++++ Texto extraído ++++
Días pasados tuve que visitar la terapia intensiva de neonatología en un hospital. Dos padres creyentes me llamaron para que bautizara a su niña recién nacida con un tumor irreversible. Eran un ejemplo de fe, pero me impresionó ver a esa pequeñita con tubos en su cuerpito, dificultades para respirar y con sus brazos abiertos. Pensaba en Jesús Niño en ese momento. Allí estaba él en esa pequeña, como queriendo decir, "No me dejen. Quiero seguir viviendo". No pude contener el llanto y abrazarme con esos dos padres. Era su primera hija, y al día siguiente falleció. No podía borrar de mi mente y de mis ojos esa imagen. Era una figura del Niño de Belén, clamando que recibamos y respetemos la vida naciente.


El evangelio de Navidad nos dice que los pastores, después de haber escuchado el mensaje del Ángel, se dijeron uno a otro: "Vamos derecho a Belén, y fueron corriendo" (Lc 2,15). "Se apresuraron", dice literalmente el texto griego. Lo que se les había anunciado era tan importante que debían ir inmediatamente. Desde la Nochebuena se promulgó a la humanidad un nuevo orden, una nueva escala de valores. Se destronaron los dioses y se entronizó Dios. Se promulgó lo absoluto y se declaró el centro y todo lo demás pasó a la periferia. Un niño sano no vale más que uno con capacidades diferentes. Un corazón limpio vale más que un corazón sucio. Un asesino puede llegar a ser santo. Los ladrones, las prostitutas y los canallas pueden tener acceso a los primeros lugares del reino. El dinero, el apellido y la fuerza no son credenciales de felicidad. Desde aquella Noche la ancianidad no es decrepitud, sino serenidad. Desde aquella Noche todos los caminos son rutas de Dios: la cárcel, el cáncer, el dolor, la soledad, la muerte.
++++ Entradas mostradas ++++
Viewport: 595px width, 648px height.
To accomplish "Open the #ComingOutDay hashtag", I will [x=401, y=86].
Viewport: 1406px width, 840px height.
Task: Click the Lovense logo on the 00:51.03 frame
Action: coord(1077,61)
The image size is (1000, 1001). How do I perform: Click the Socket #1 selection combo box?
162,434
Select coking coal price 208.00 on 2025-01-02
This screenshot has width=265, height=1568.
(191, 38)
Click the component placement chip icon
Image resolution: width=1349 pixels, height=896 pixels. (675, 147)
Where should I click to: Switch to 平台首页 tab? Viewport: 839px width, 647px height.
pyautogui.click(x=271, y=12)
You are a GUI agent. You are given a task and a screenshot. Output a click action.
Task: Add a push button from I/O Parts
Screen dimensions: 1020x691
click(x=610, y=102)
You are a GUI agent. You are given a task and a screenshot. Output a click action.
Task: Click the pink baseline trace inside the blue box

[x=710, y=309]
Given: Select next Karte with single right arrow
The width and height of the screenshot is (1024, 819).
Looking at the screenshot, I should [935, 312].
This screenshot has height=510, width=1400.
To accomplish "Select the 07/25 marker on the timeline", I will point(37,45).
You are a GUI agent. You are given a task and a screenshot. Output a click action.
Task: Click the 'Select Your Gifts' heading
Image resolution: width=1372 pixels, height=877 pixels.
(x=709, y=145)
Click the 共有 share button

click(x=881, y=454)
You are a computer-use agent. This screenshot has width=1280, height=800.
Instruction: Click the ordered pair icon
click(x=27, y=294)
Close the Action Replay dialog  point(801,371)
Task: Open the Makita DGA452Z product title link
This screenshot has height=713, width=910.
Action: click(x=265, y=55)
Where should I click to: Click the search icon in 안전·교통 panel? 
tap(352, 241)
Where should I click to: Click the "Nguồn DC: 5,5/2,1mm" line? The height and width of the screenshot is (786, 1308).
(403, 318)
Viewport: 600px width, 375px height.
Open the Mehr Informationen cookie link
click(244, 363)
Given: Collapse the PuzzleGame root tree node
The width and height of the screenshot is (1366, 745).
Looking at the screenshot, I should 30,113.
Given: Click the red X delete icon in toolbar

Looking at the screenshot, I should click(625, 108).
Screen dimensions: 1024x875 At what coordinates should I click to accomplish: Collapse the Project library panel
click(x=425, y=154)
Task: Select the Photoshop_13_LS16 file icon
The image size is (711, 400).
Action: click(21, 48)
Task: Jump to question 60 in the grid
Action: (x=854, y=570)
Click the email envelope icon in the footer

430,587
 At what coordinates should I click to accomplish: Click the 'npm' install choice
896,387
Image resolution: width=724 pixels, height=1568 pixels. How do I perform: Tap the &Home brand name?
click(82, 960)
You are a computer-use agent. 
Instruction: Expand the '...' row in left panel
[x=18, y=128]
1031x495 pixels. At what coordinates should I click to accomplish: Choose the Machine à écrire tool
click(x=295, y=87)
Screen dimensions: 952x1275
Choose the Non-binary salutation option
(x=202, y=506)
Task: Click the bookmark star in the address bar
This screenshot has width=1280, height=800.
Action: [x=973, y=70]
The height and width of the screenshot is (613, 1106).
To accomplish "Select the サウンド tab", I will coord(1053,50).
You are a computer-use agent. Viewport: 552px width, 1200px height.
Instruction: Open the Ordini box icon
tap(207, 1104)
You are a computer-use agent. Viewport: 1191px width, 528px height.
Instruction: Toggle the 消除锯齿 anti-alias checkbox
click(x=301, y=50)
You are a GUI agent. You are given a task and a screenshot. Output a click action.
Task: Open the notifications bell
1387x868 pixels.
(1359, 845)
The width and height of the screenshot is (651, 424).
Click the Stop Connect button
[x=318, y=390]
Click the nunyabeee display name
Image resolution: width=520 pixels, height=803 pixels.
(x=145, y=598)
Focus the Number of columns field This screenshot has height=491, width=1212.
++++
> Objetivo del ejercicio
Copia sin cambios el pasaje de la reflexión navideña que comienza en "Días pasados tuve" y acaba en "la vida naciente.".

> Respuesta
Días pasados tuve que visitar la terapia intensiva de neonatología en un hospital. Dos padres creyentes me llamaron para que bautizara a su niña recién nacida con un tumor irreversible. Eran un ejemplo de fe, pero me impresionó ver a esa pequeñita con tubos en su cuerpito, dificultades para respirar y con sus brazos abiertos. Pensaba en Jesús Niño en ese momento. Allí estaba él en esa pequeña, como queriendo decir, "No me dejen. Quiero seguir viviendo". No pude contener el llanto y abrazarme con esos dos padres. Era su primera hija, y al día siguiente falleció. No podía borrar de mi mente y de mis ojos esa imagen. Era una figura del Niño de Belén, clamando que recibamos y respetemos la vida naciente.